3) MyFitnessPal by MyFitnessPal LLC This one doesn't help me stay organized at work, but it does help me stay organized in my diet and exercise. In fact, the reason this app is so helpful to me is because I refuse to diet, in the traditional sense. See, I used to be fat, very fat, obese even, and that's by my own loose standards. I was fit until 21, got married, had kids, and gained about a hundred pounds. At 28, I got serious about losing the weight, and by 35 I was in better shape than at 21. But dieting never working, only lifestyle changes. So now when I feel the pudge creeping up on me, I just tighten up on my caloric intake instead of reaching for some ridiculous fad diet book. And it works every time. What this app does for me is very basic - it lets me record every single thing I eat that day and subtract it from a predetermined caloric goal. When I'm trying to lose weight, the goal is to be under 1500 calories per day. Whatever food item I enter into the day's record, the app knows not only the calories, but also the nutritional value, so I can track my fat, protein, and carb intake as well. Many experts say that simply recording what you eat each day helps you to lose weight, and I definitely agree. There is an extra incentive to avoid that ice cream sandwich when I know that I will have to either enter it later, or leave it out and lie to HAL about it. It can also record my exercise for the day, and the app shows me my net caloric activity. Every time I want to lose a few pounds, I start using this app religiously, until I reach my goal, and can start slacking off again.

4) Running by Nike This is one app that a lot of people probably already have, but it deserves special mention nonetheless. I used to use the Nike+ add-on for my IPod Nano, but that required the chip to be inserted in the sneaker. The IPhone app works just as well, and even better, because it uses the GPS to track distance and speed when running outside, and the accelerometer to track them on the treadmill. It didn't seem to me at first that it would work well on the treadmill without using the chip to track steps, but it turned out to be surprisingly accurate, especially when the IPhone is worn in an armband instead of held in the hand. The app logs miles run, average speed, tracks goals (on the website), and uses your ITunes library to incorporate music into your run. My favorite feature is its compatibility with FaceBook and other social networks. When I start a run, I can set the app to post to FaceBook, and whenever anyone likes the post or comments on it, I hear the sounds of a cheering crowd while I run. This has become a real motivator for me, and offers an inoffensive, non-douchebag reason for posting my fitness activity to FaceBook, as opposed to the passive-aggressive, 'love me/admire me' posts like, "Just finished running four miles. Feeling wiped out, but dedicated :)"

5) Lift by Lift Worldwide This last app is a new one to me, and while I like it, I'm still getting used to it. Lift helps you create habits by choosing the thing you want to do more, joining or creating a group for it, and then checking in every time you perform that task.

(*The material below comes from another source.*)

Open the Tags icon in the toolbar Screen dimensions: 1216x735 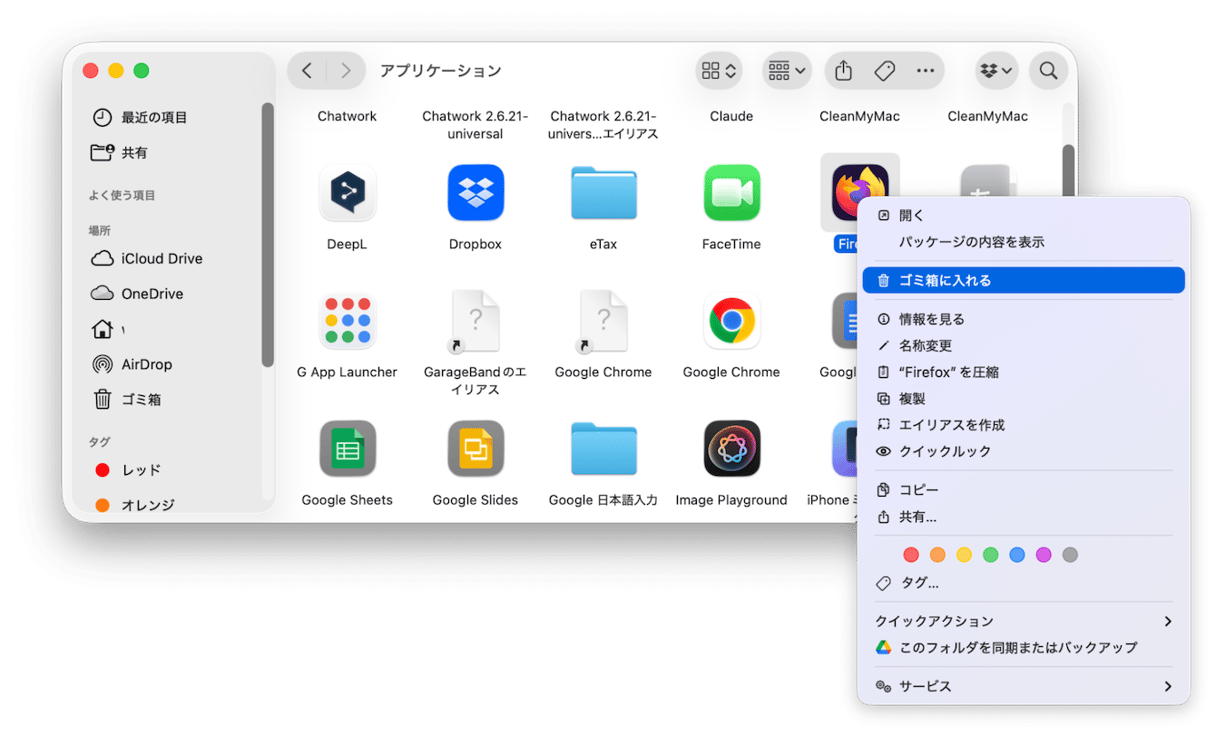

Currently, I have four groups that I have joined - '30-60 minutes reading,' 'Pray,' 'Write for thirty minutes,' and 'Write blog post.' When I check in, I am (on my honor) saying that I have completed the task I intended to do, and the app tracks my check-ins and shows my progress in building that habit. The chart lights up green for every day that I check in, and it's a little disheartening to see that graph and percentage drop off the grid, so I try to keep it going. In addition, the newest update allows for pep-talks among people in the same groups, trying to achieve the same habits, so total strangers (and friends, I guess) can spur you on to greatness.

I know how hard it is to find good apps, and how hard it is to get organized, so hopefully these suggestions help. Let me know in the comments if you find them helpful, or if you have any suggestions of your own.